Perlis[edit | edit source]
State Capital: Kangar Largest City: Kuala Perlis Population: 227,025
Perlis is the smallest state in Malaysia. It lies at the northern part of the west coast of Peninsular Malaysia and has Satun and Songkhla Provinces of Thailand on its northern border. It is bordered by the state of Kedah to the south. The capital of Perlis is Kangar and the Royal capital is Arau. Another important town is Padang Besar, at the Malaysian-Thailand border. The main port and ferry terminal is at the small village of Kuala Perlis, linking mostly to Langkawi Island. Perlis has a famous snake farm and research centre at Sungai Batu Pahat and Gua Kelam and Perlis State Park are tourist attractions.
Pulau Pinang (Penang Island)[edit | edit source]

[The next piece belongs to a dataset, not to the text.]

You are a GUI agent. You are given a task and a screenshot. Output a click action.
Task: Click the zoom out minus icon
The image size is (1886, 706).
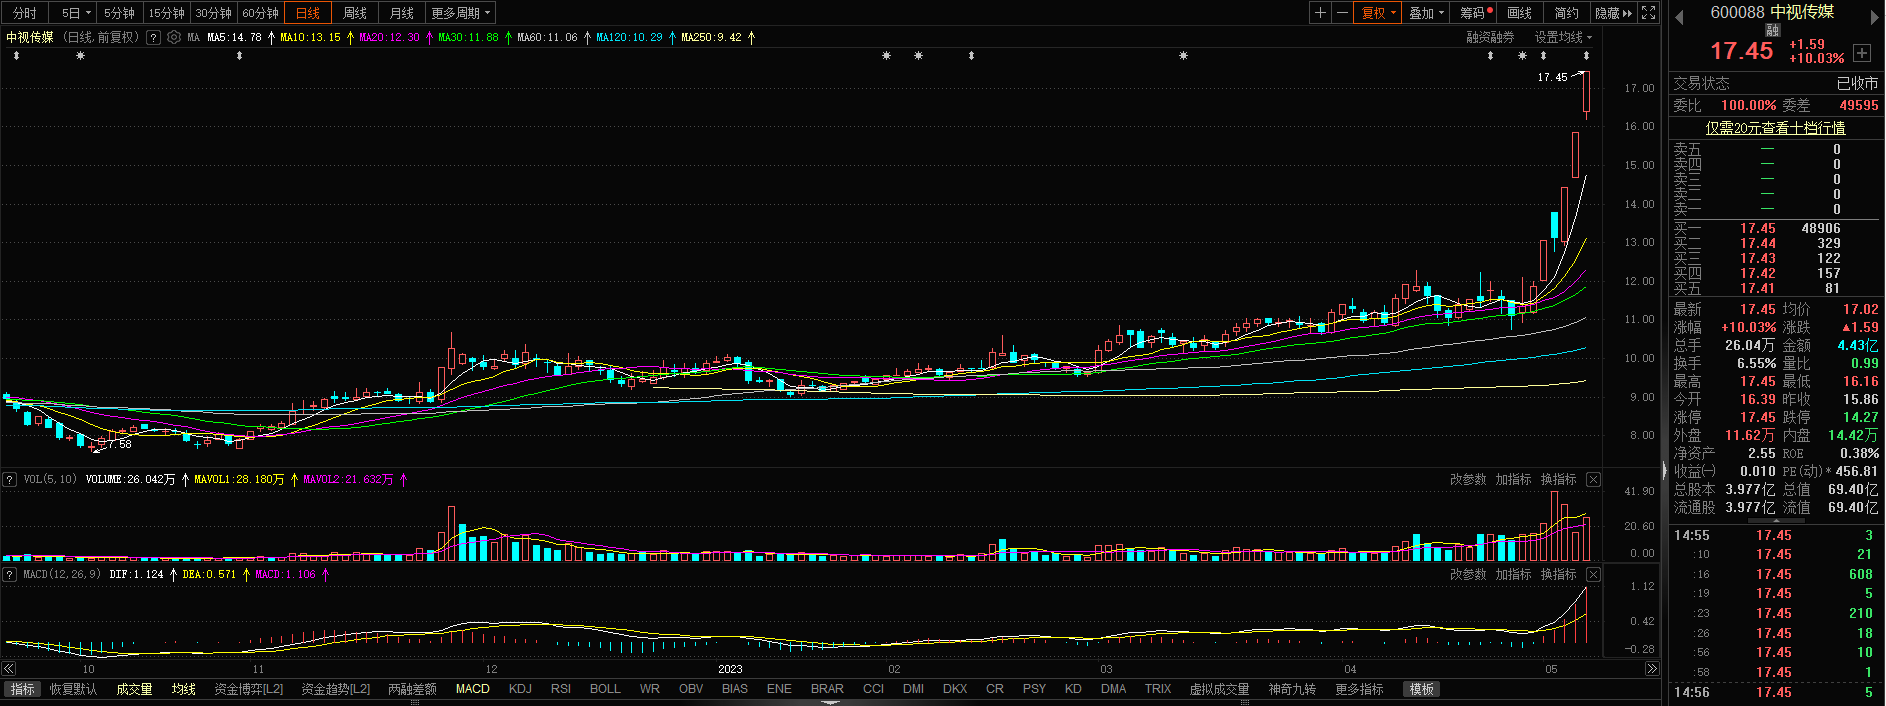point(1342,13)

State Capital: Georgetown Largest City: Georgetown Population: 1,520,143
Penang is a state in Malaysia, located on the northwest coast of Peninsular Malaysia by the Strait of Malacca. It is the second smallest Malaysian state in area after Perlis, and the eighth most populous. It is also widely recognised as the most socially progressive, being the home of both the Consumer's Association of Penang, and of the reform group Aliran. A resident of Penang is colloquially known as a Penangite.
Selangor[edit | edit source]
State Capital: Shah Alam Largest City: Subang Jaya Population: 5,411,324
Selangor (also known by its Arabic honorific, Darul Ehsan, or "Abode of Sincerity") is one of the 13 states of Malaysia. It is on the west coast of Peninsular Malaysia and is bordered by Perak to the north, Pahang to the east, Negeri Sembilan to the south and the Strait of Malacca to the west. It completely surrounds the federal territories of Kuala Lumpur and Putrajaya, both of which were once under Selangor's sovereignty.
Sabah[edit | edit source]
State Capital: Kota Kinabalu Largest City: Kinabatangan Population: 3,120,040
Sabah is one of 13 member states of Malaysia that is located on the northern portion of the island of Borneo. It is the second largest state in the country after Sarawak, which it borders on its south-west. It also shares a border with the province of East Kalimantan of Indonesia in the south. In spite of its status as a Malaysian state, Sabah remains a disputed territory; the Philippines has a dormant claim over much of the eastern part of the territory. The capital of Sabah is Kota Kinabalu, formerly known as Jesselton. Sabah is often referred to as "The land below the wind", because of its location just south of the typhoon-prone region around the Philippines.
Sarawak[edit | edit source]
State Capital: Kuching Largest City: Kuching Population: 2,420,009
Sarawak is one of two Malaysian states on the island of Borneo. Known as Bumi Kenyalang ("Land of the Hornbills"), Sarawak is situated on the north-west of the island. It is the largest state in Malaysia followed by Sabah, the second largest state located to the North- East.
Terengganu[edit | edit source]
State Capital: Kuala Terengganu Largest City: Hulu Terengganu Population: 1,015,776
Terengganu (formerly spelled Trengganu or Tringganu) is a sultanate and constitutive state of federal Malaysia. The state is also known by its Arabic honorific, Darul Iman ("Abode of Faith"). The coastal city of Kuala Terengganu which stands at the mouth of the broad Terengganu River is both the state and royal capital as well as the largest city in Terengganu.